Items from a dataset:
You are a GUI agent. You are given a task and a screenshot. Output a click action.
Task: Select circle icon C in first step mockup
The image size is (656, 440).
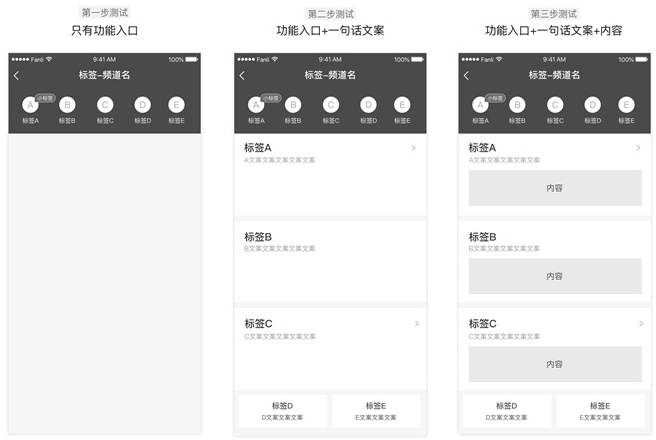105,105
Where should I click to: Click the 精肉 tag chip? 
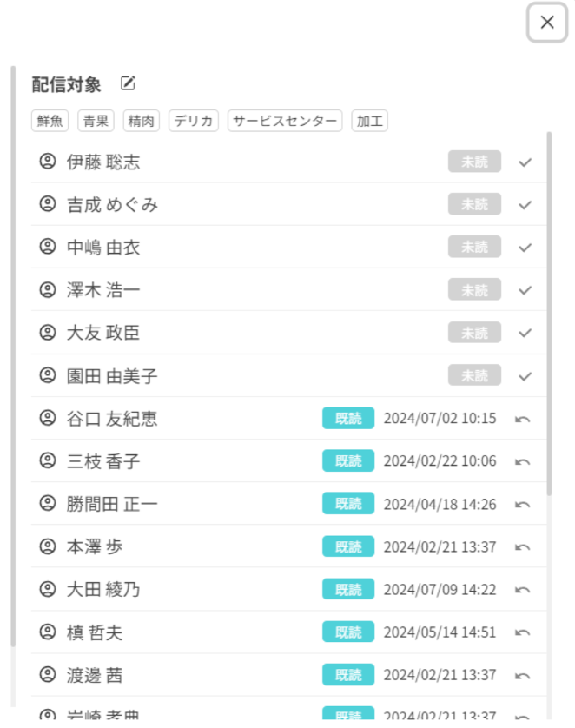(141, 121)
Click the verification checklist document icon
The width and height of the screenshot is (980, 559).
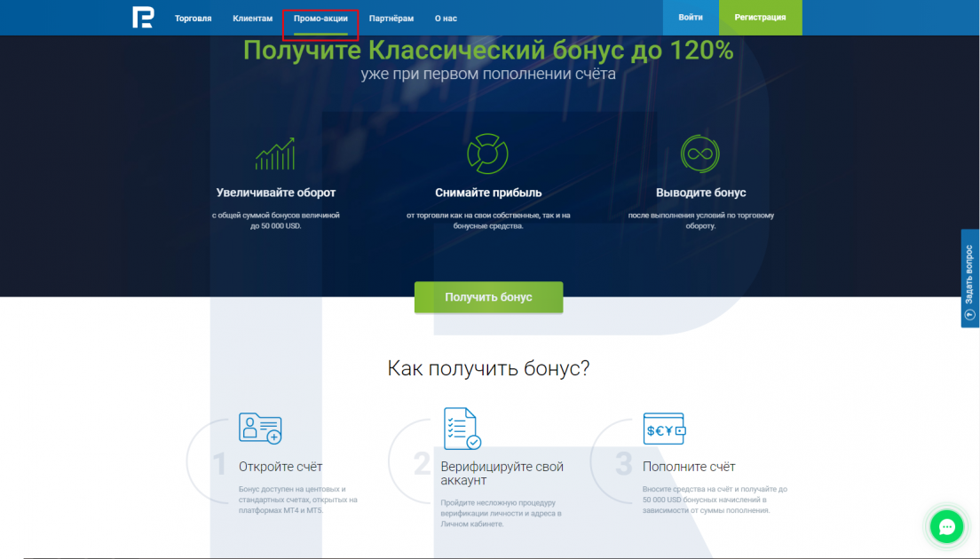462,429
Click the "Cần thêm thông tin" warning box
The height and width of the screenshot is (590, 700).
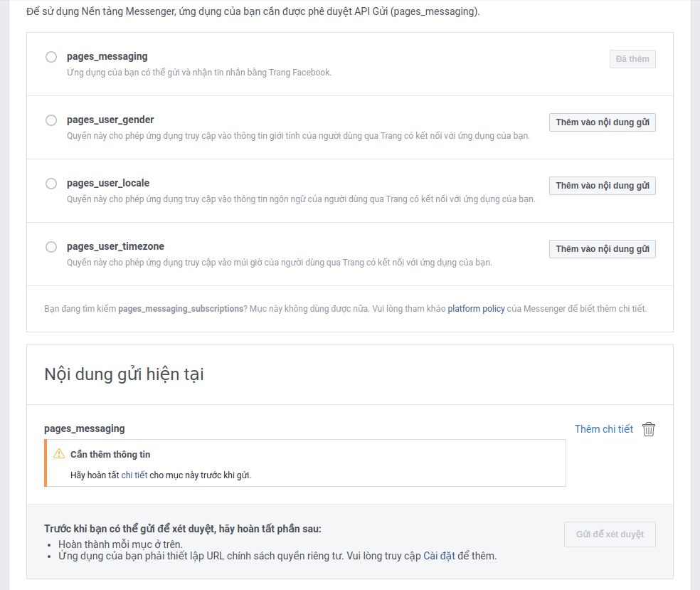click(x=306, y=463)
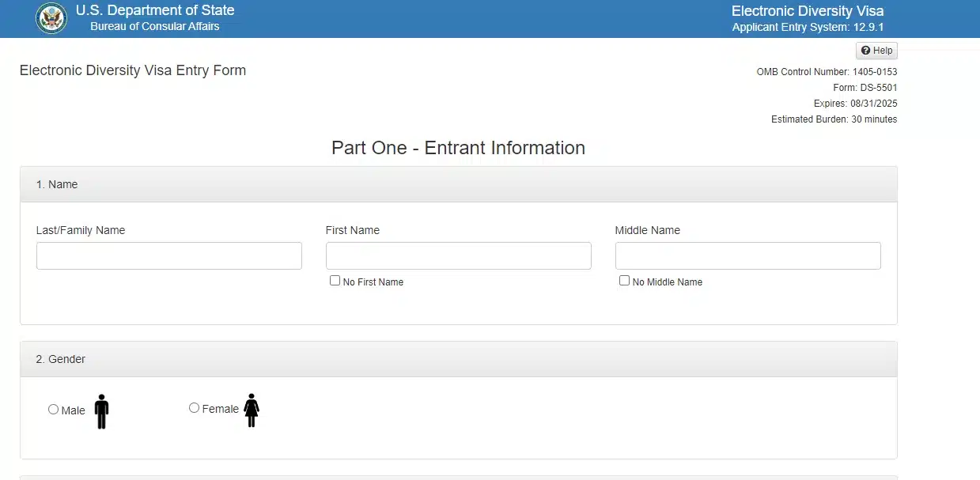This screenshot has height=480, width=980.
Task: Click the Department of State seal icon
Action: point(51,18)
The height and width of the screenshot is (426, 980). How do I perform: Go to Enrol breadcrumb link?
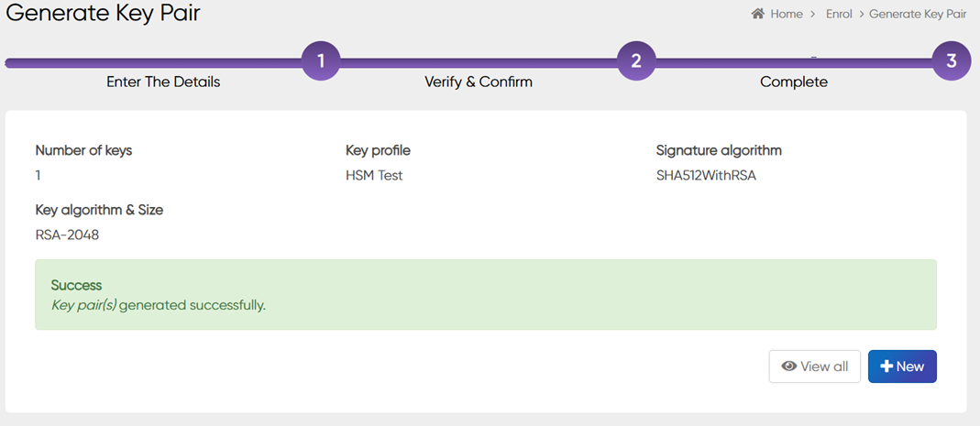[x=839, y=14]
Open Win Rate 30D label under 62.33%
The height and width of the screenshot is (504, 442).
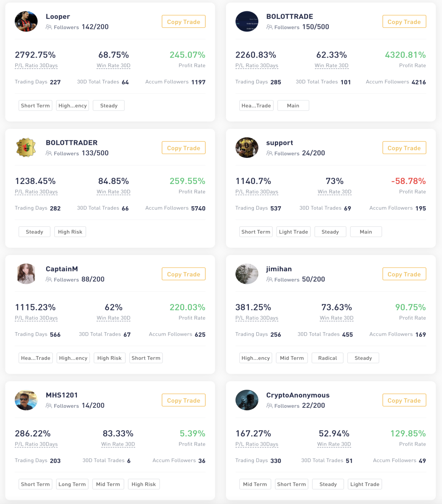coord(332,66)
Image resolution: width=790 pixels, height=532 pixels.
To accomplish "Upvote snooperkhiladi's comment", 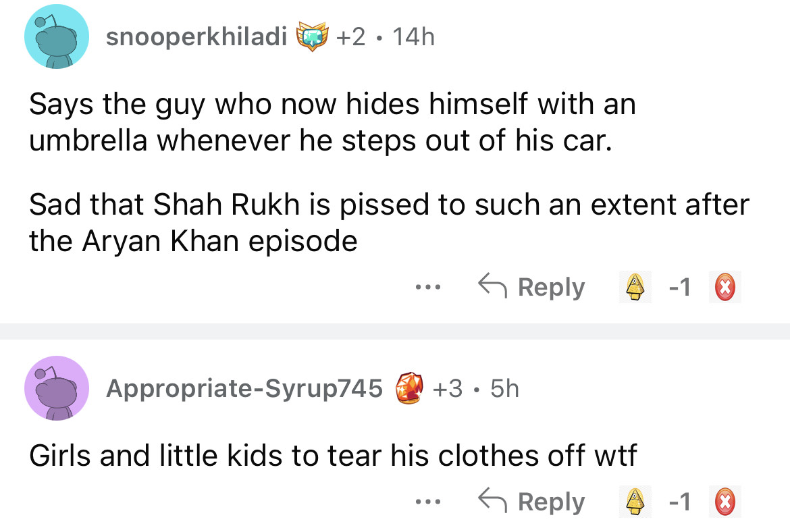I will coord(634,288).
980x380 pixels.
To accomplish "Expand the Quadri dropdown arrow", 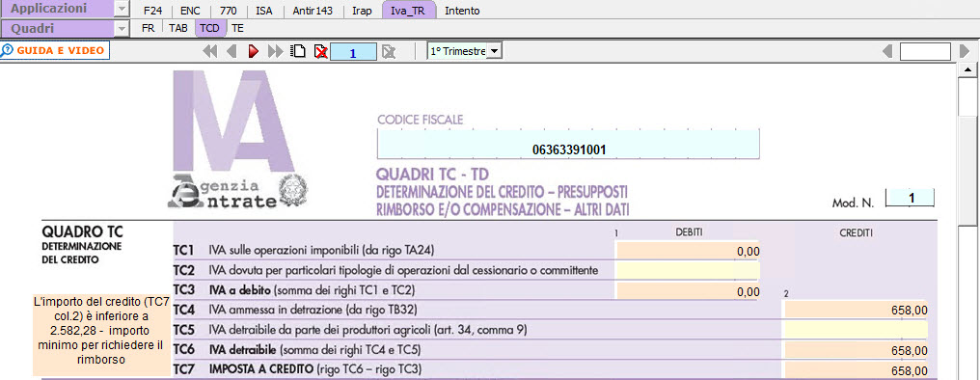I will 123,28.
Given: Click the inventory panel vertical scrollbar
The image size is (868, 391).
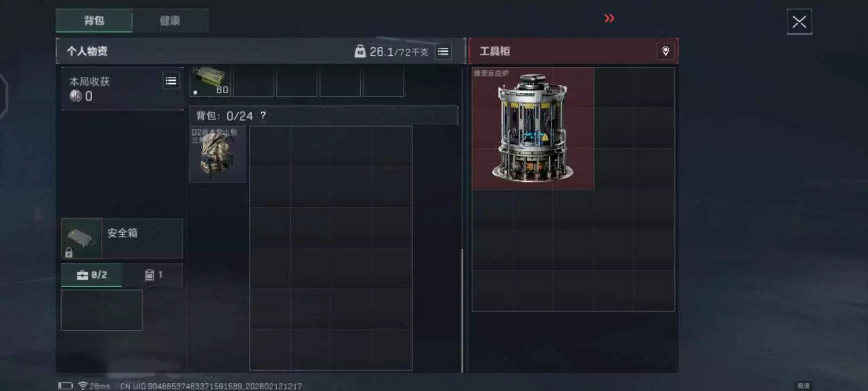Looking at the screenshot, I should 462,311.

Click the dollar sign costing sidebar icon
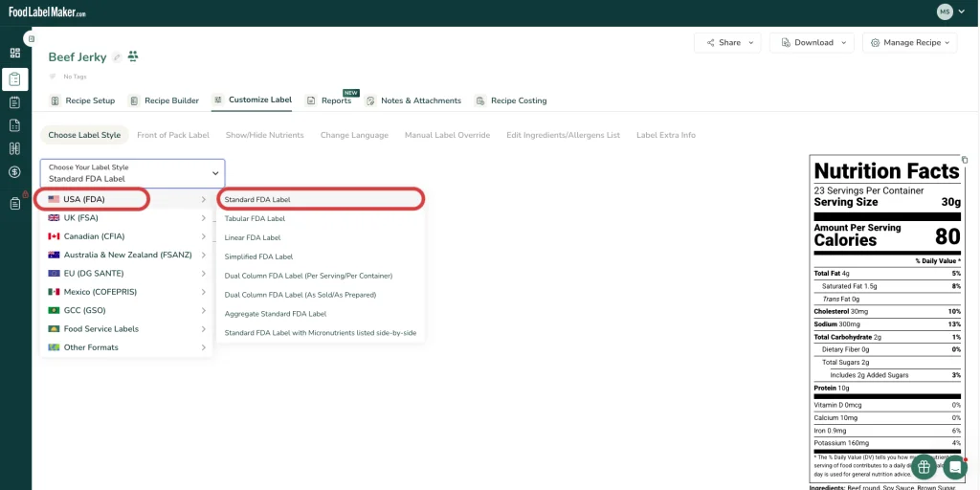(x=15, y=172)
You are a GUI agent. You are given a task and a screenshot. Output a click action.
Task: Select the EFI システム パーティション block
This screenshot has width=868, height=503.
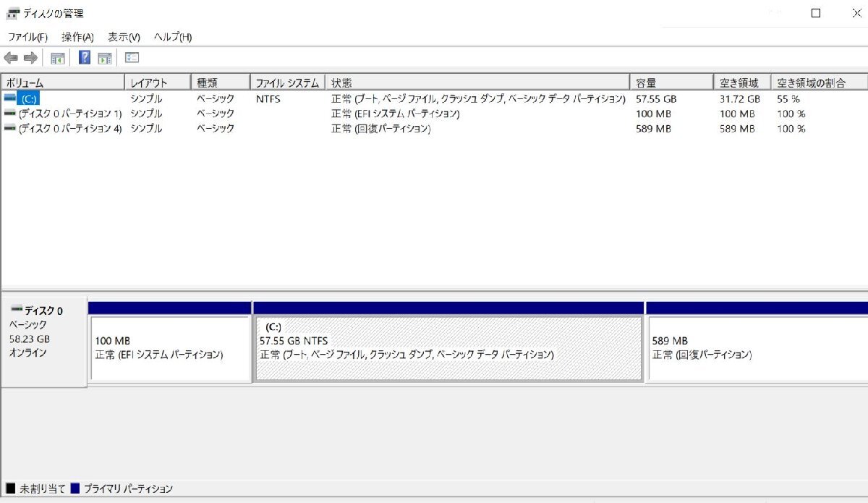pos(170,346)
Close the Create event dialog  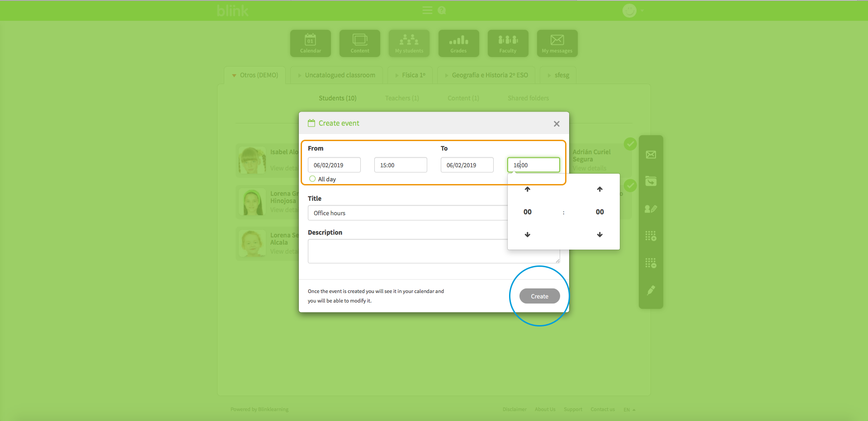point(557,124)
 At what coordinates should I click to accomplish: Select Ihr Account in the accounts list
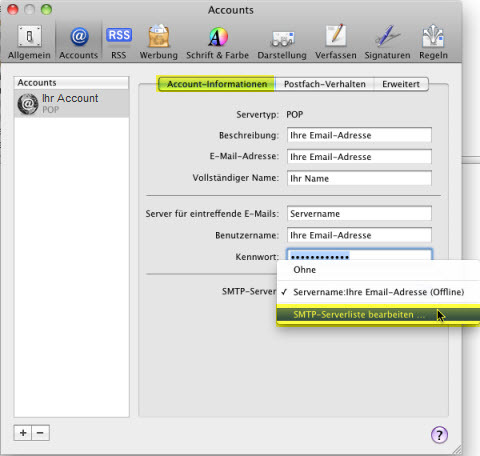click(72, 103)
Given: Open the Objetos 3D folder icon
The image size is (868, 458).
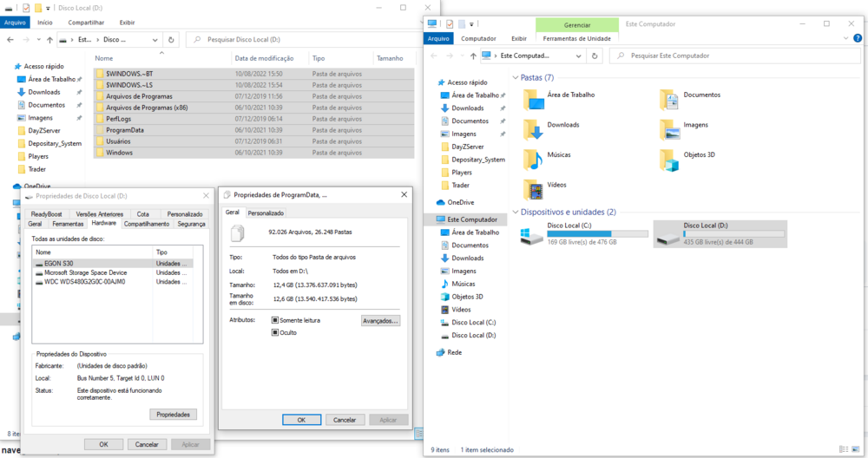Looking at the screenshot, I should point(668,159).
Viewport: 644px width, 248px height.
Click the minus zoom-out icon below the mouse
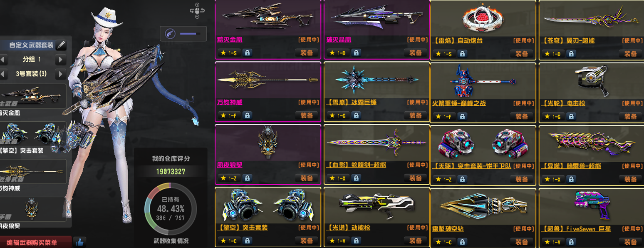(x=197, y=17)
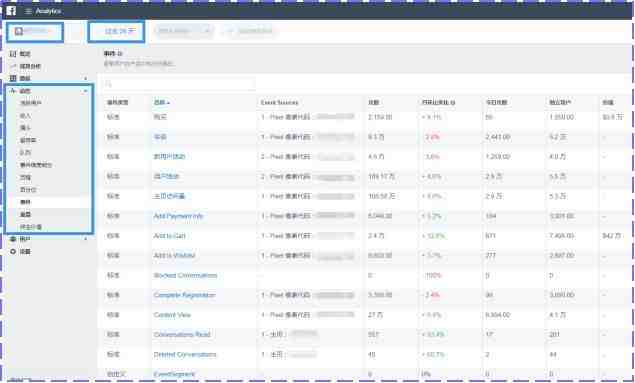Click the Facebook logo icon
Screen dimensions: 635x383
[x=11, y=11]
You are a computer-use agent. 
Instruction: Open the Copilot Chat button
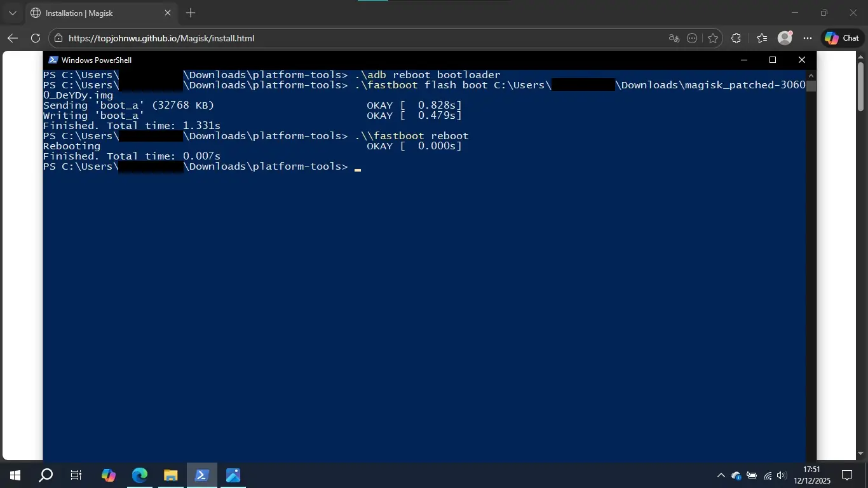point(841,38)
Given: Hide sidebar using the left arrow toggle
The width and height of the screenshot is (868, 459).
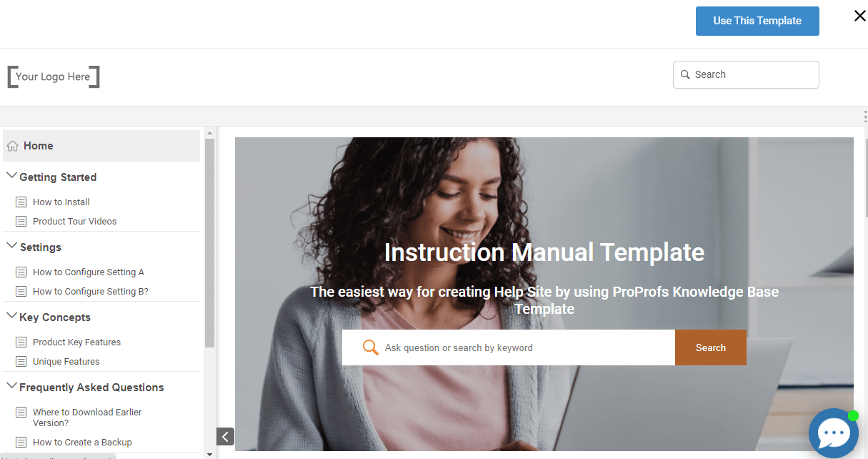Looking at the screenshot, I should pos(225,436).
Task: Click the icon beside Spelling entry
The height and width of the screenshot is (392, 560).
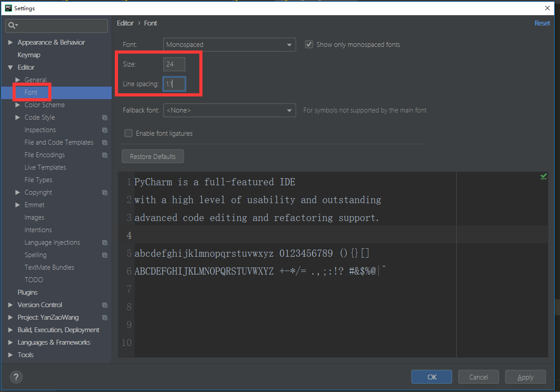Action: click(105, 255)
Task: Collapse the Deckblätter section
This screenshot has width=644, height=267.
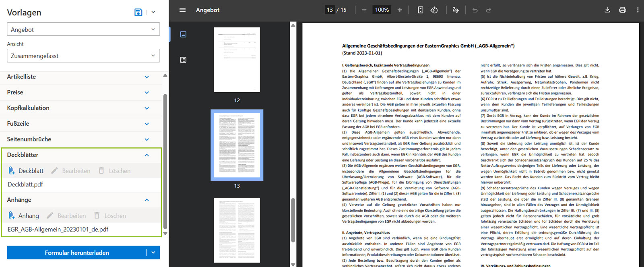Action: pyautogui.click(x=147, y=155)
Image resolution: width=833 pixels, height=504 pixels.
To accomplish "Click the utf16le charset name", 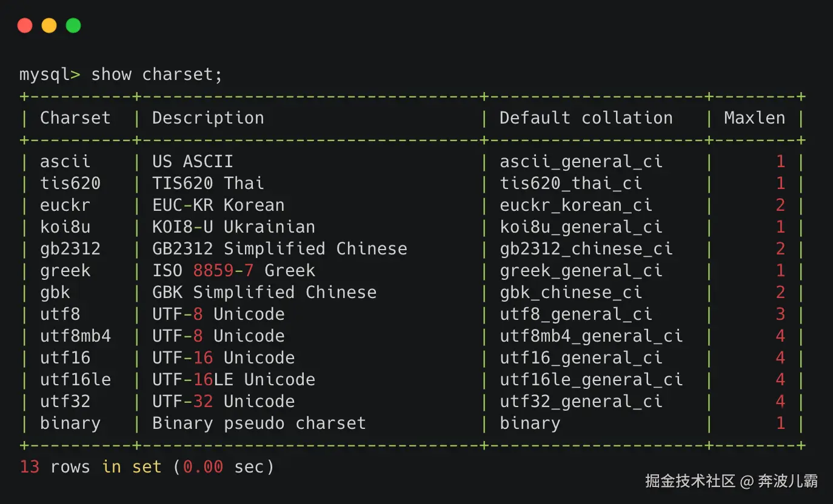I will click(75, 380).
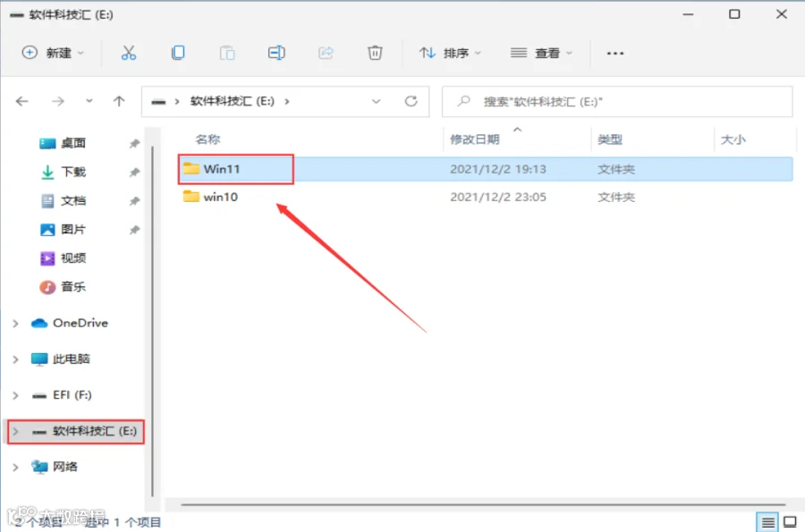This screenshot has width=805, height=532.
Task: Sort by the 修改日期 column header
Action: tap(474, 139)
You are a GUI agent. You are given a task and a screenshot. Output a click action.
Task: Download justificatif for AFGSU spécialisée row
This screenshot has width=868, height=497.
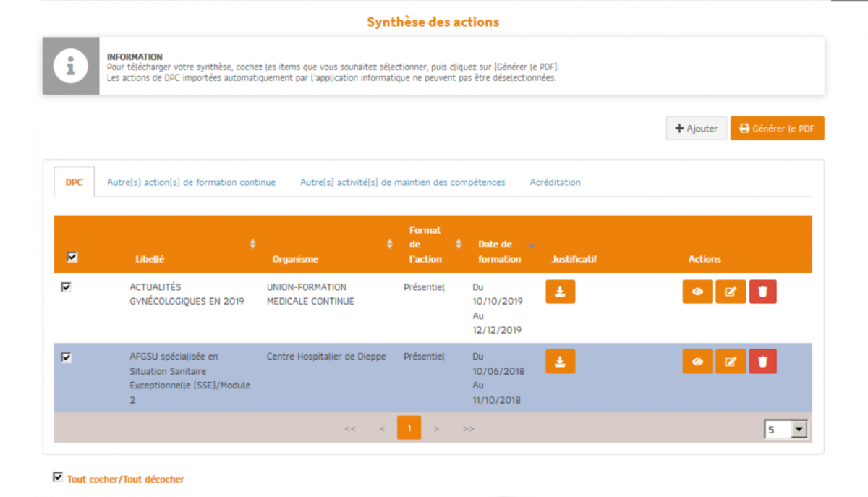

YOUR GOAL: Starting at the line containing "Viewport: 644px width, 248px height." and stopping at the line containing "Given: Hide sidebar", output every line above exactly, both ends included, with pictures omitted.

FINISHED EXERCISE:
Viewport: 644px width, 248px height.
Click the minus zoom-out icon below the mouse
(x=197, y=17)
Click the Facebook logo icon
Screen dimensions: 635x383
[x=11, y=11]
You are a computer-use agent. 
Instruction: Open the Copilot Chat button
point(841,38)
Given: Hide sidebar using the left arrow toggle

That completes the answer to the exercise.